- [AVAILABLE DATA]
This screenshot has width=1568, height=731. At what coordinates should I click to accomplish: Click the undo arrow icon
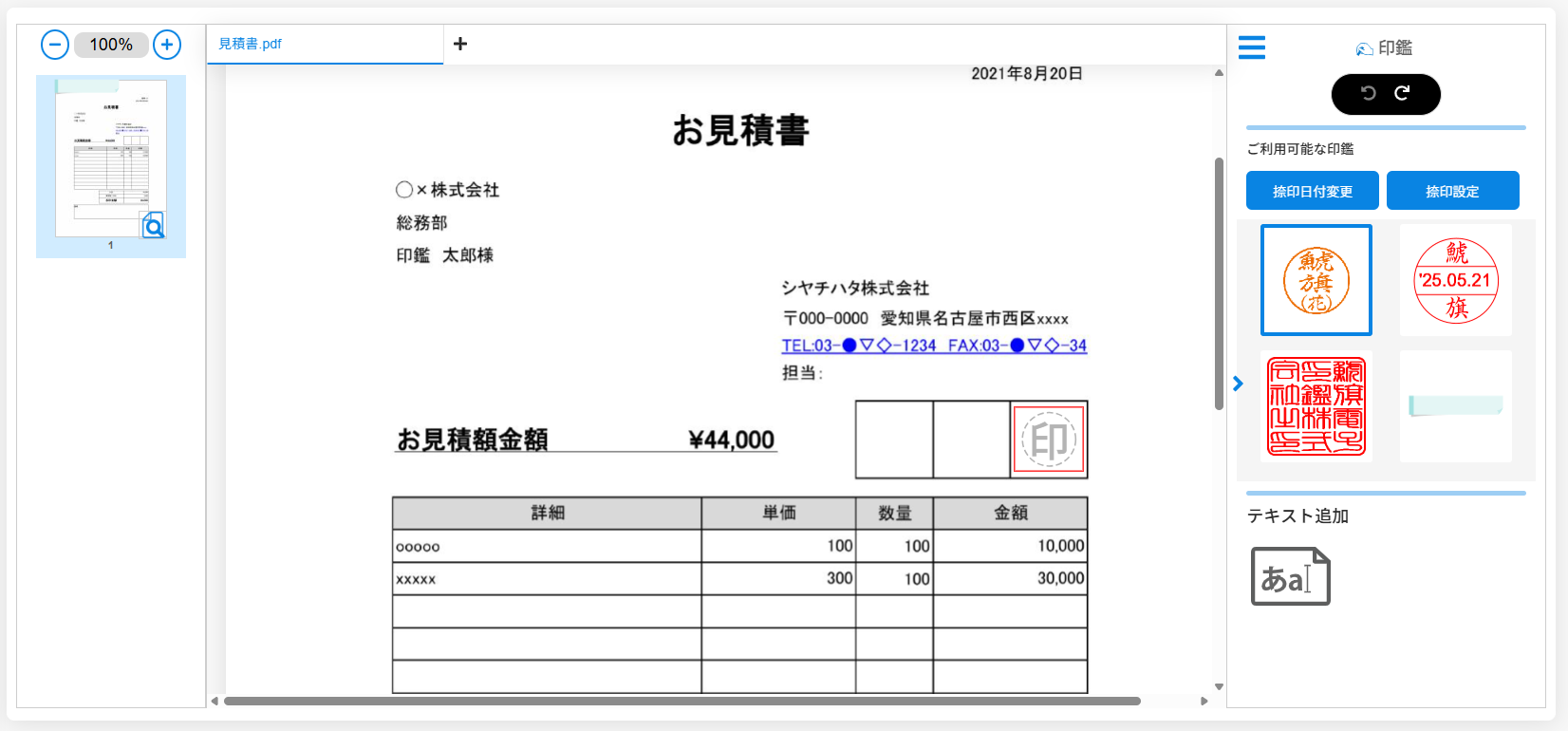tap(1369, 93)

==

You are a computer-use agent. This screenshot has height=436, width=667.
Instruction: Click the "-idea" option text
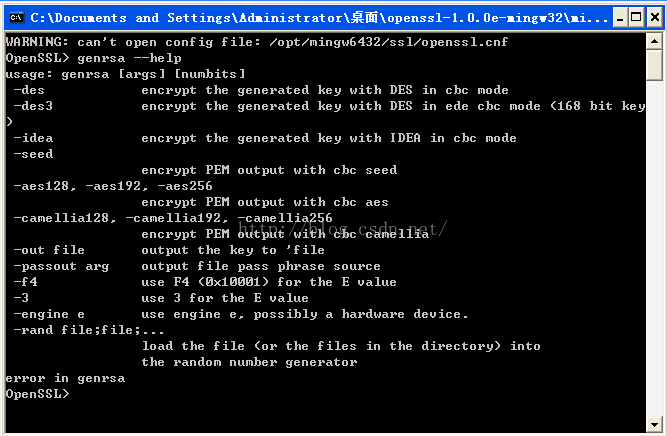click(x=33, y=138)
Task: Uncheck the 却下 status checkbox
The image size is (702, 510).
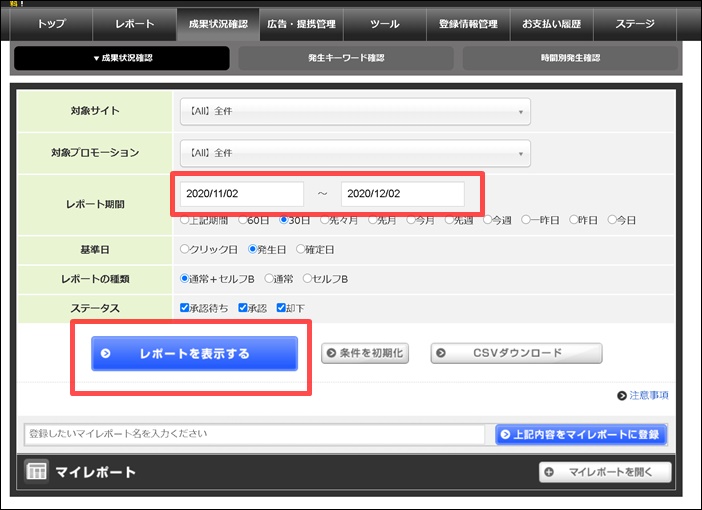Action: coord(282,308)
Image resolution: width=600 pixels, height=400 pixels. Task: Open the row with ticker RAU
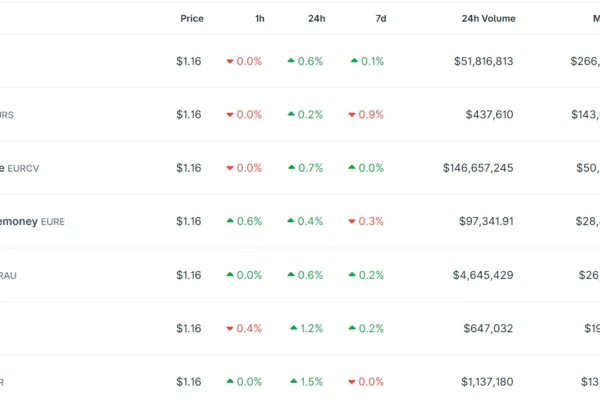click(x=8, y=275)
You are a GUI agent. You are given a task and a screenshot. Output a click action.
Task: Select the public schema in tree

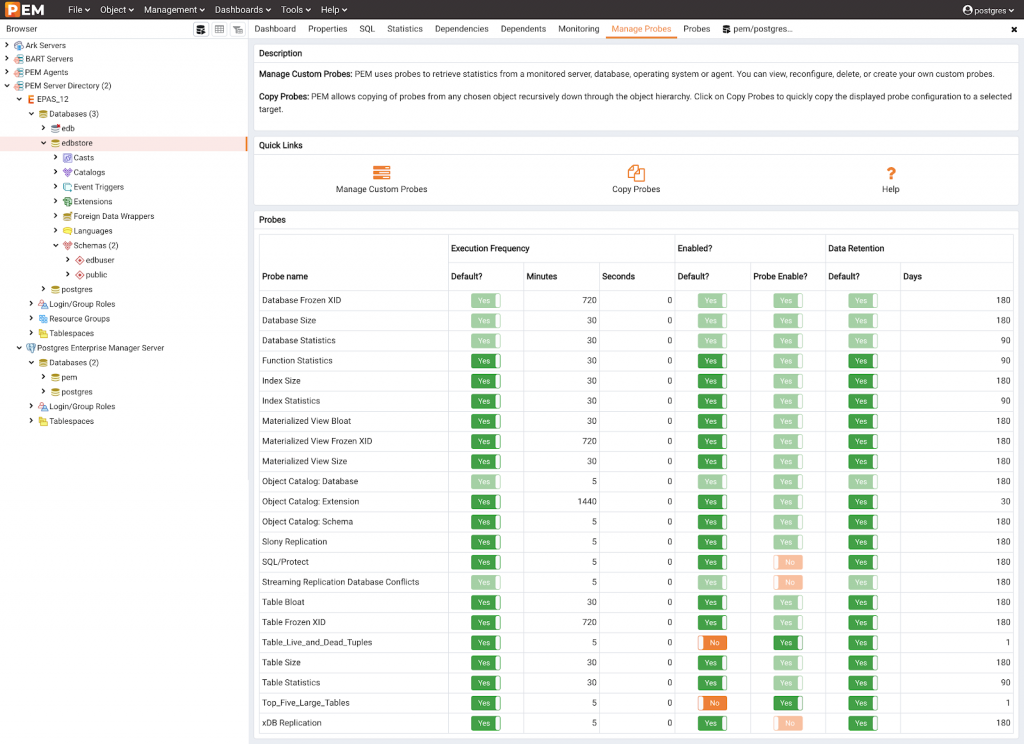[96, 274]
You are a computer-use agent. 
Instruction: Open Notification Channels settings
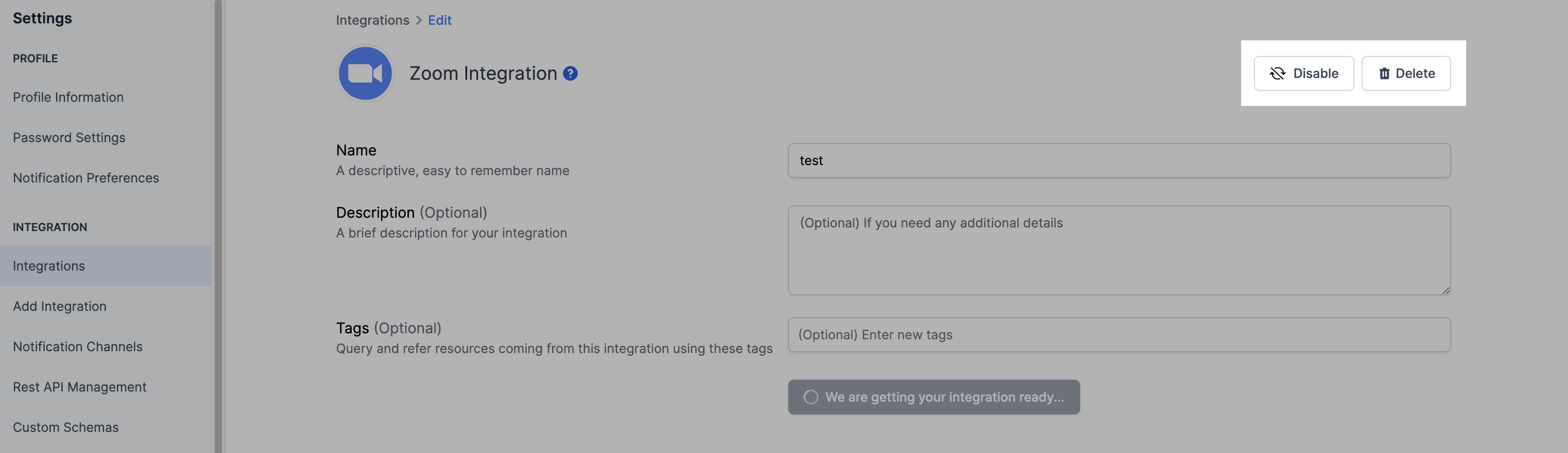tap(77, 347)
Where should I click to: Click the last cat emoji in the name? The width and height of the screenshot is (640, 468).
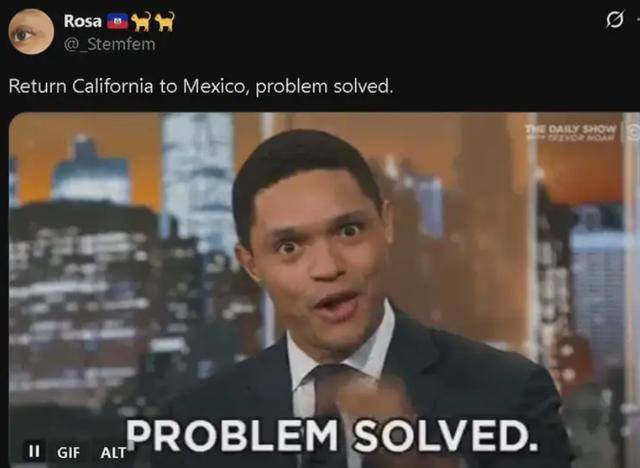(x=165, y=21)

- [TASK DESCRIPTION] Across the whole listing above, find every line with the string "computer" and copy it.

- [ANSWER FOR THIS EXERCISE]
You are a computer-use agent. This screenshot has height=436, width=667.
You are a computer-use agent. 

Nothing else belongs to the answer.